Element lookup records:
▽

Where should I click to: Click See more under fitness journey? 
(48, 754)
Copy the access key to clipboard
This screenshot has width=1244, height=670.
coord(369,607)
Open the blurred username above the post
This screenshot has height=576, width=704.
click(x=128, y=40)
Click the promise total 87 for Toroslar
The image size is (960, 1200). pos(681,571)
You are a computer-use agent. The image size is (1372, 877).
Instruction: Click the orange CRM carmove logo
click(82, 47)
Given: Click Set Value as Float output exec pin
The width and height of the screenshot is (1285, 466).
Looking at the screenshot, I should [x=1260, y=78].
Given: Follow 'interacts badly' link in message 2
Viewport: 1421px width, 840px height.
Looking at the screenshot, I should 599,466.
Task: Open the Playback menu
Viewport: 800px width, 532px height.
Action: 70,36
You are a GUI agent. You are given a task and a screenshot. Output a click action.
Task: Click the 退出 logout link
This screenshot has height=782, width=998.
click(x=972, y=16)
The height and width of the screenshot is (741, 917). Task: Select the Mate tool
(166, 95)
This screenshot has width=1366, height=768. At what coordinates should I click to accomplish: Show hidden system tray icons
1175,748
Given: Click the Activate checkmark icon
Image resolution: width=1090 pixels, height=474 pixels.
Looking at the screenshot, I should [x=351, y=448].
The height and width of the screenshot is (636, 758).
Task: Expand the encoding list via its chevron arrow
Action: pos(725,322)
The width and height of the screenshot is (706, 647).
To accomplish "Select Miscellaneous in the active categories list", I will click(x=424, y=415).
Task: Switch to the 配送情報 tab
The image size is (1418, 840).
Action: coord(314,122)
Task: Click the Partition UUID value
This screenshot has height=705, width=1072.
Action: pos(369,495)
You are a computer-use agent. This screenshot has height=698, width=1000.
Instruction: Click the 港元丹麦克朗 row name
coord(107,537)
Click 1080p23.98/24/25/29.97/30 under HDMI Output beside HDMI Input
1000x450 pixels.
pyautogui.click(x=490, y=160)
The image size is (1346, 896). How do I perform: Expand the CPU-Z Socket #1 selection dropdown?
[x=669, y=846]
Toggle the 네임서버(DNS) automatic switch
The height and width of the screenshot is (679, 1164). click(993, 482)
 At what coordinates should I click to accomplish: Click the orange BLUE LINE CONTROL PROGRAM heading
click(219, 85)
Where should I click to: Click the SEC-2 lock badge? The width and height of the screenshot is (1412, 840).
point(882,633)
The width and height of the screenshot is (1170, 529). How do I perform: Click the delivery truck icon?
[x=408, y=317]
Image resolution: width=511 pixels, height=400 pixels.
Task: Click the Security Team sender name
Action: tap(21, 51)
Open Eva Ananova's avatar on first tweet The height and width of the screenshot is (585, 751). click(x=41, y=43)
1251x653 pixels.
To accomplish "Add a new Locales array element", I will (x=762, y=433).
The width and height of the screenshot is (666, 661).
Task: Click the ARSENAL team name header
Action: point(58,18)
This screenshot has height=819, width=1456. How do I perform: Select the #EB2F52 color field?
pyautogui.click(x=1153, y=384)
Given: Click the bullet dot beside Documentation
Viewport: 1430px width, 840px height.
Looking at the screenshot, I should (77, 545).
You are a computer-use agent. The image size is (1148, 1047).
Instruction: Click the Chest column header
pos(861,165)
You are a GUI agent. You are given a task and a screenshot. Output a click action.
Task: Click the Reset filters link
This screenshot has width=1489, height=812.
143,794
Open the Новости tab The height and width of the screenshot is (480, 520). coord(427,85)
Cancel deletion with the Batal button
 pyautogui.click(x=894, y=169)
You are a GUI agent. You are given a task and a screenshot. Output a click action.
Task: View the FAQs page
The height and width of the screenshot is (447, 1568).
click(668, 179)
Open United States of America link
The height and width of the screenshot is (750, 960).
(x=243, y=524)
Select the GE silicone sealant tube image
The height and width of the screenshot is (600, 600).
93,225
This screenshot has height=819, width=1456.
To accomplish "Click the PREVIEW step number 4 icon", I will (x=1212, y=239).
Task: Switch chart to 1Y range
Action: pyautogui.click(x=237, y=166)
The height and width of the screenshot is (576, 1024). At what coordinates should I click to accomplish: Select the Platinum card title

△

### THE EXERCISE
Rename each occurrence of "Viewport" in the records above to "Display area", then reproduce all the lines with everything else left unchanged.

### EXERCISE OUTPUT
Where should I click to: Click See more under fitness journey? 
(48, 754)
Copy the access key to clipboard
This screenshot has width=1244, height=670.
coord(369,607)
Open the blurred username above the post
This screenshot has height=576, width=704.
click(x=128, y=40)
Click the promise total 87 for Toroslar
The image size is (960, 1200). pos(681,571)
You are a computer-use agent. The image size is (1372, 877).
Instruction: Click the orange CRM carmove logo
click(82, 47)
Given: Click Set Value as Float output exec pin
The width and height of the screenshot is (1285, 466).
Looking at the screenshot, I should [x=1260, y=78].
Given: Follow 'interacts badly' link in message 2
Display area: 1421px width, 840px height.
Looking at the screenshot, I should 599,466.
Task: Open the Playback menu
Display area: 800px width, 532px height.
Action: 70,36
You are a GUI agent. You are given a task and a screenshot. Output a click action.
Task: Click the 退出 logout link
This screenshot has height=782, width=998.
click(x=972, y=16)
The height and width of the screenshot is (741, 917). Task: Select the Mate tool
(166, 95)
This screenshot has width=1366, height=768. At what coordinates should I click to accomplish: Show hidden system tray icons
1175,748
Given: Click the Activate checkmark icon
Image resolution: width=1090 pixels, height=474 pixels.
Looking at the screenshot, I should [x=351, y=448].
The height and width of the screenshot is (636, 758).
Task: Expand the encoding list via its chevron arrow
Action: pos(725,322)
The width and height of the screenshot is (706, 647).
To accomplish "Select Miscellaneous in the active categories list", I will click(x=424, y=415).
Task: Switch to the 配送情報 tab
The image size is (1418, 840).
Action: coord(314,122)
Task: Click the Partition UUID value
This screenshot has height=705, width=1072.
Action: pos(369,495)
You are a computer-use agent. This screenshot has height=698, width=1000.
Instruction: Click the 港元丹麦克朗 row name
coord(107,537)
Click 1080p23.98/24/25/29.97/30 under HDMI Output beside HDMI Input
1000x450 pixels.
pyautogui.click(x=490, y=160)
The image size is (1346, 896). How do I perform: Expand the CPU-Z Socket #1 selection dropdown?
[x=669, y=846]
Toggle the 네임서버(DNS) automatic switch
The height and width of the screenshot is (679, 1164). click(993, 482)
 At what coordinates should I click to accomplish: Click the orange BLUE LINE CONTROL PROGRAM heading
click(219, 85)
Where should I click to: Click the SEC-2 lock badge? The width and height of the screenshot is (1412, 840).
point(882,633)
The width and height of the screenshot is (1170, 529). How do I perform: Click the delivery truck icon?
[x=408, y=317]
Image resolution: width=511 pixels, height=400 pixels.
Task: Click the Security Team sender name
Action: tap(21, 51)
Open Eva Ananova's avatar on first tweet The height and width of the screenshot is (585, 751). click(x=41, y=43)
1251x653 pixels.
To accomplish "Add a new Locales array element", I will (x=762, y=433).
The width and height of the screenshot is (666, 661).
Task: Click the ARSENAL team name header
Action: point(58,18)
This screenshot has height=819, width=1456. How do I perform: Select the #EB2F52 color field?
pyautogui.click(x=1153, y=384)
Given: Click the bullet dot beside Documentation
Display area: 1430px width, 840px height.
Looking at the screenshot, I should (77, 545).
You are a computer-use agent. The image size is (1148, 1047).
Instruction: Click the Chest column header
pos(861,165)
You are a GUI agent. You are given a task and a screenshot. Output a click action.
Task: Click the Reset filters link
This screenshot has width=1489, height=812.
143,794
Open the Новости tab The height and width of the screenshot is (480, 520). coord(427,85)
Cancel deletion with the Batal button
 pyautogui.click(x=894, y=169)
You are a GUI agent. You are given a task and a screenshot. Output a click action.
Task: View the FAQs page
The height and width of the screenshot is (447, 1568).
click(668, 179)
Open United States of America link
The height and width of the screenshot is (750, 960).
(x=243, y=524)
Select the GE silicone sealant tube image
The height and width of the screenshot is (600, 600).
93,225
This screenshot has height=819, width=1456.
To accomplish "Click the PREVIEW step number 4 icon", I will (x=1212, y=239).
Task: Switch chart to 1Y range
Action: pyautogui.click(x=237, y=166)
The height and width of the screenshot is (576, 1024). At what coordinates should I click to accomplish: Select the Platinum card title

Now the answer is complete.